This set of experiments focuses on the amplification of two PCR products: one for claudin-2 and one for claudin-12. The claudins are components of tight junctions found between intestinal cells and are involved in creating a permeability barrier so that substances cannot pass from the lumen of the intestine to the blood.
calculate and estimate optimal annealing temperature for primers of claudin-2 and claudin-12 DNA sequences,
Table 1 shows the primers used in this exercise to amplify intestinal cDNA for claudin-2 and claudin-12. Students can calculate the optimal annealing temperature on the basis of primer compositions and design an experiment to test different temperature ranges in order to determine the optimal annealing temperature.
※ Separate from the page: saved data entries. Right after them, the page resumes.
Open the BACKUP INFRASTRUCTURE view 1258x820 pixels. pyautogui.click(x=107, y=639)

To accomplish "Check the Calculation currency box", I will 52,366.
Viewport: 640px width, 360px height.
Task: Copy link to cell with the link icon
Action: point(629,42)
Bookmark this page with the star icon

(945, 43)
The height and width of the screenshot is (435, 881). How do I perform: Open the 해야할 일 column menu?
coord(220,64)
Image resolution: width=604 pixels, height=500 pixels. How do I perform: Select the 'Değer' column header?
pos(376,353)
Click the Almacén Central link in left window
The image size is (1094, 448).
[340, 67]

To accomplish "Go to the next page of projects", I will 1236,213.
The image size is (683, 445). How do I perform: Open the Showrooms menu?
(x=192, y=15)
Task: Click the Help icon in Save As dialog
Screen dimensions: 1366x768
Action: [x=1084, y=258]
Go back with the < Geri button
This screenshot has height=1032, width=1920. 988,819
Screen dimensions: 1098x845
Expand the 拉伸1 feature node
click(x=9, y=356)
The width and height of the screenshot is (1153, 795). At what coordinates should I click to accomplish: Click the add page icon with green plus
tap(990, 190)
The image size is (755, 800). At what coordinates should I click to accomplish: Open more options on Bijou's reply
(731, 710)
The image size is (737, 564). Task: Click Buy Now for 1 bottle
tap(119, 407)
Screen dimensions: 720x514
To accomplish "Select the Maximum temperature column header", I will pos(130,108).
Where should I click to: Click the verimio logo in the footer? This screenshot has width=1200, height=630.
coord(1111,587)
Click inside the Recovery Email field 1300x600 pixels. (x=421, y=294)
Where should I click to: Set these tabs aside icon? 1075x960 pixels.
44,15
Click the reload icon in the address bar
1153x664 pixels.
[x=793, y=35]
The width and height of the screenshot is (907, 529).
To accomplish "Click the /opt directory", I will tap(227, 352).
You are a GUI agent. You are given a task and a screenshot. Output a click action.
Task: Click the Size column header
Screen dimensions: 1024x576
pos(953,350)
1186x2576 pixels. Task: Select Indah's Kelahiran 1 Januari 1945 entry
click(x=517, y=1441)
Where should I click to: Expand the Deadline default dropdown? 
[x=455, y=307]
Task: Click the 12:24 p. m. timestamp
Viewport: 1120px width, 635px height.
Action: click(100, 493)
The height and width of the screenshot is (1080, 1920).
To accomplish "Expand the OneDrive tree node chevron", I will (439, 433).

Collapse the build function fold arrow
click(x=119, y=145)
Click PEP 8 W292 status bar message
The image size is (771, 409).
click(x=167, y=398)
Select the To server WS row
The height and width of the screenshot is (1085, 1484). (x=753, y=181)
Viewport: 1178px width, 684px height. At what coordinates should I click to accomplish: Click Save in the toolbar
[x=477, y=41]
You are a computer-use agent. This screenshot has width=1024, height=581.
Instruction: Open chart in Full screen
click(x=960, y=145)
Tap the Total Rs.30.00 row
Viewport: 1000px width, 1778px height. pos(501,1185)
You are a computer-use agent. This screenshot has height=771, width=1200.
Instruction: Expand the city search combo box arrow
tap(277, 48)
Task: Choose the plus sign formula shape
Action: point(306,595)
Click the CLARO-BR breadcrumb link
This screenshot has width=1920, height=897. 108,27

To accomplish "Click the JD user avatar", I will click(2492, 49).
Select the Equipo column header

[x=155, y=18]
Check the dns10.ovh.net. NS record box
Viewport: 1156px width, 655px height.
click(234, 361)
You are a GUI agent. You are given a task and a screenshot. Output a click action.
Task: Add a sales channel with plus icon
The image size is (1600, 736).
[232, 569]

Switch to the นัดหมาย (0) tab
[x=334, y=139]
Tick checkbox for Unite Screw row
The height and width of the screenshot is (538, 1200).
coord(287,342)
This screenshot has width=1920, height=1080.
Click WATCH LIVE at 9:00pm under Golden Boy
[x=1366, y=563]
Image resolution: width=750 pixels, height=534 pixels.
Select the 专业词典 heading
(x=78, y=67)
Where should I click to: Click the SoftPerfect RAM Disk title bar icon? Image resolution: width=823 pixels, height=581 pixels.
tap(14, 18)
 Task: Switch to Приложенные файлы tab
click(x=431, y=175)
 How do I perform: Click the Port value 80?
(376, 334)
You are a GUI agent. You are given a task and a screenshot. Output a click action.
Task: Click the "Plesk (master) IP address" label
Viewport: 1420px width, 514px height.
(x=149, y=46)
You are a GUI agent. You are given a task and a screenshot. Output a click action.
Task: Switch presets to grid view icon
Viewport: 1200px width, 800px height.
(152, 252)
In the second module, cDNA is used in PCR to amplify cDNA for claudin-2 and claudin-12 at varying annealing temperatures.
The cDNA generated from the RNA is used in standard PCR with Taq polymerase and gene-specific primers for claudin-2 and claudin-12. Primer sequences for claudin-2 and claudin-12 are shown in Table 1, with details concerning composition and annealing temperatures.
Separating the PCR products through an agarose gel and staining with ethidium bromide (Figure 2) shows one clear band at the expected length for each primer set: 692 bp for claudin-2 and 604 bp for claudin-12. Each set of primers shows an enhanced PCR product just below the calculated annealing temperature (60[degrees]C for claudin-2 and 67[degrees]C for claudin-12).